PROBLEMS AND TASKS =
(1) Answer these questions using the MartialTalk welcome thread:
(a) In what year did Ray receive his shodan?
(b) What does D_Brady suggest Ray check out if he gets a chance?
(c) According to jfarnsworth, what kind of people does the forum always need more of?
(2) Extend the MartialTalk welcome thread by continuing it from its final line.

TEXT EXCERPT =
# Hi All



## Ray (Dec 17, 2004)

I'm new to MartialTalk; fascinating stuff.

I'm a kenpoist, having received my shodan in 1989 under Dale Pettit (Paker style) in West Valley, Utah.  Currently living in a small town in southwestern Iowa.


----------



## D_Brady (Dec 17, 2004)

Welcome to MartialTalk, :ultracool 

Lots of great stuff here, if you get a chance check out the archives.

Dan.


----------



## KenpoTess (Dec 17, 2004)

Welcome to Martial Talk Ray 

Alot of great people here and a plethora of Information~!

Enjoy 

~Tess


----------



## jfarnsworth (Dec 17, 2004)

Welcome! We always need more Kenpo people.


----------



## shesulsa (Dec 17, 2004)

Greeting, Ray, and welcome to MartialTalk.  There are a lot of Kenpo folks here.  Always good to greet another.

DATA PROVIDED =
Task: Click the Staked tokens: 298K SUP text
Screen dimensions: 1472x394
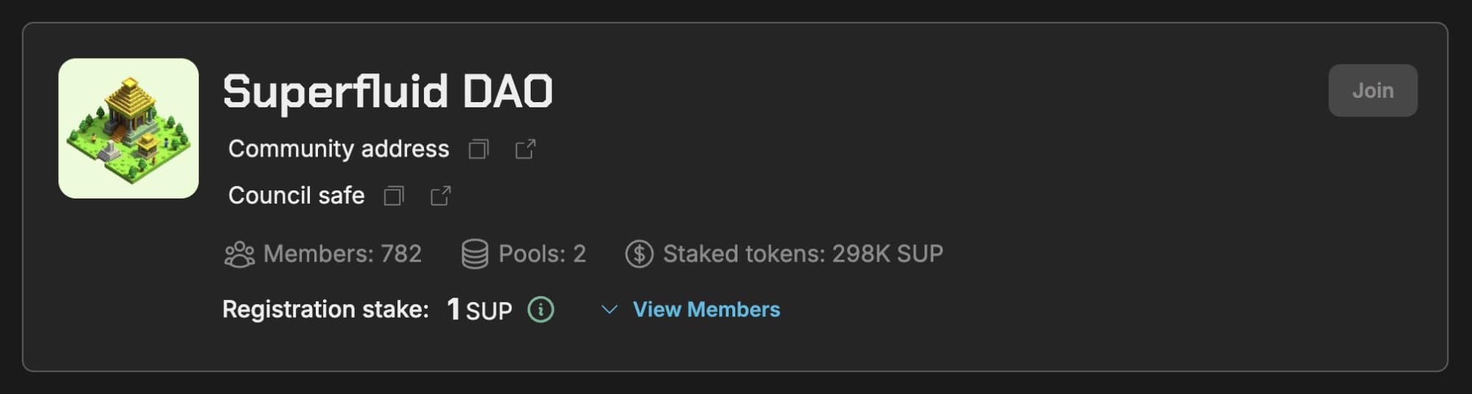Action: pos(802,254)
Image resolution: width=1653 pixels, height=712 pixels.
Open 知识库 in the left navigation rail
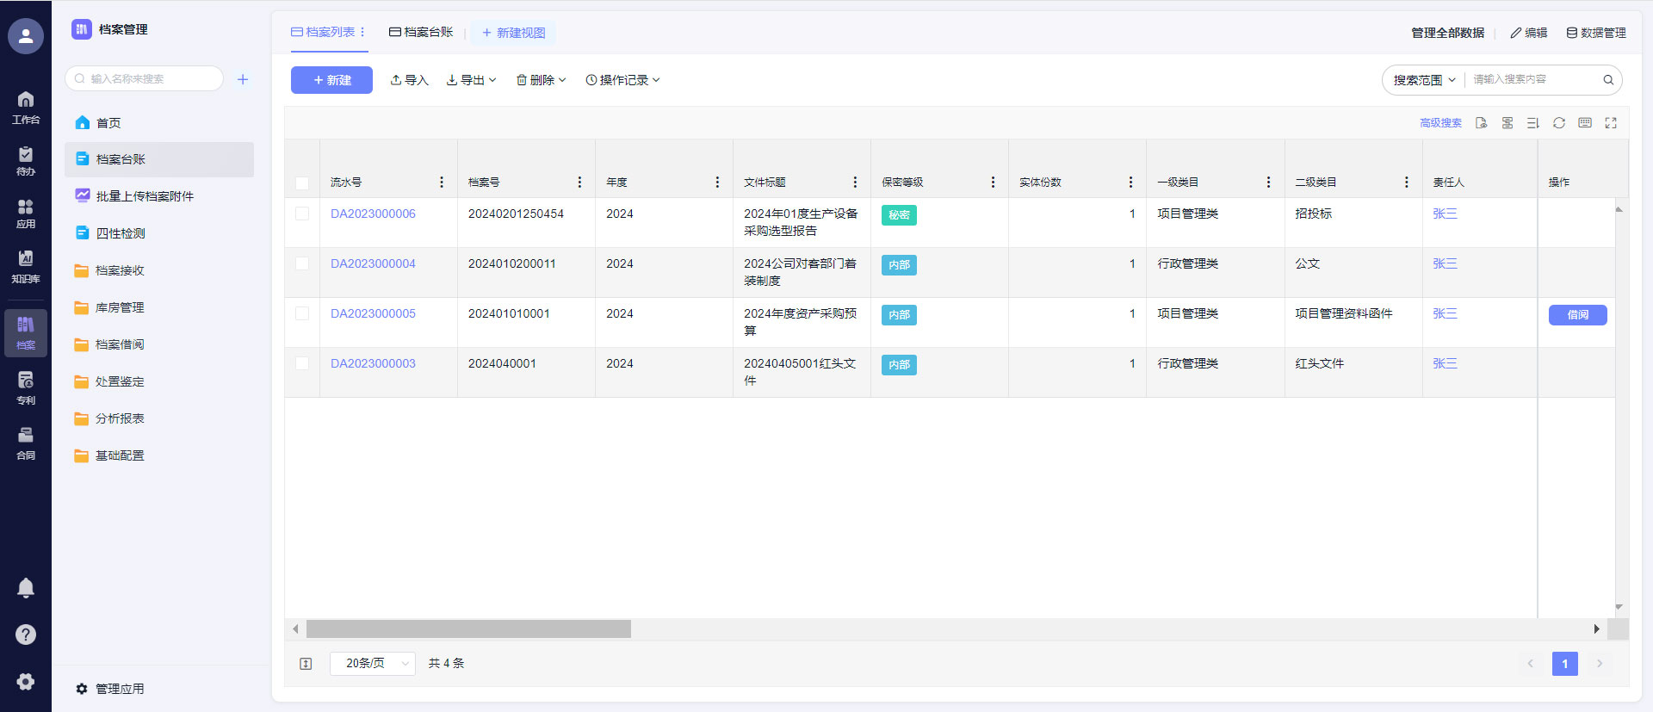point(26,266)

RESPONSE LIST =
(1)
(a) 1989
(b) The archives
(c) Kenpo people

(2)
 Have a look around, enjoy your stay and happy posting.

 GK


----------



## TigerWoman (Dec 17, 2004)

Welcome to the forum, Ray.  First thing I did was research all the back threads. Enjoy. TW


----------



## OnlyAnEgg (Dec 17, 2004)

Hi, Ray!  Welcome.


----------



## still learning (Dec 17, 2004)

Hello, Welcome to this site...enjoy the many info's....Aloha


----------



## Aleem (Dec 17, 2004)

Hey, welcome to the forums! Hope you enjoy it here


----------



## Ceicei (Dec 17, 2004)

Welcome!  Do you plan to return to Kenpo or currently training in Iowa?  I'm also a kenpoist, located in Lehi, Utah.  Enjoy your time with us and looking forward to more posts from you!

  - Ceicei


----------



## Lisa (Dec 17, 2004)

Hey Ray, enjoy your stay! 

 (corny I know, but all I could come up with on short notice!!)


----------



## Vadim (Dec 17, 2004)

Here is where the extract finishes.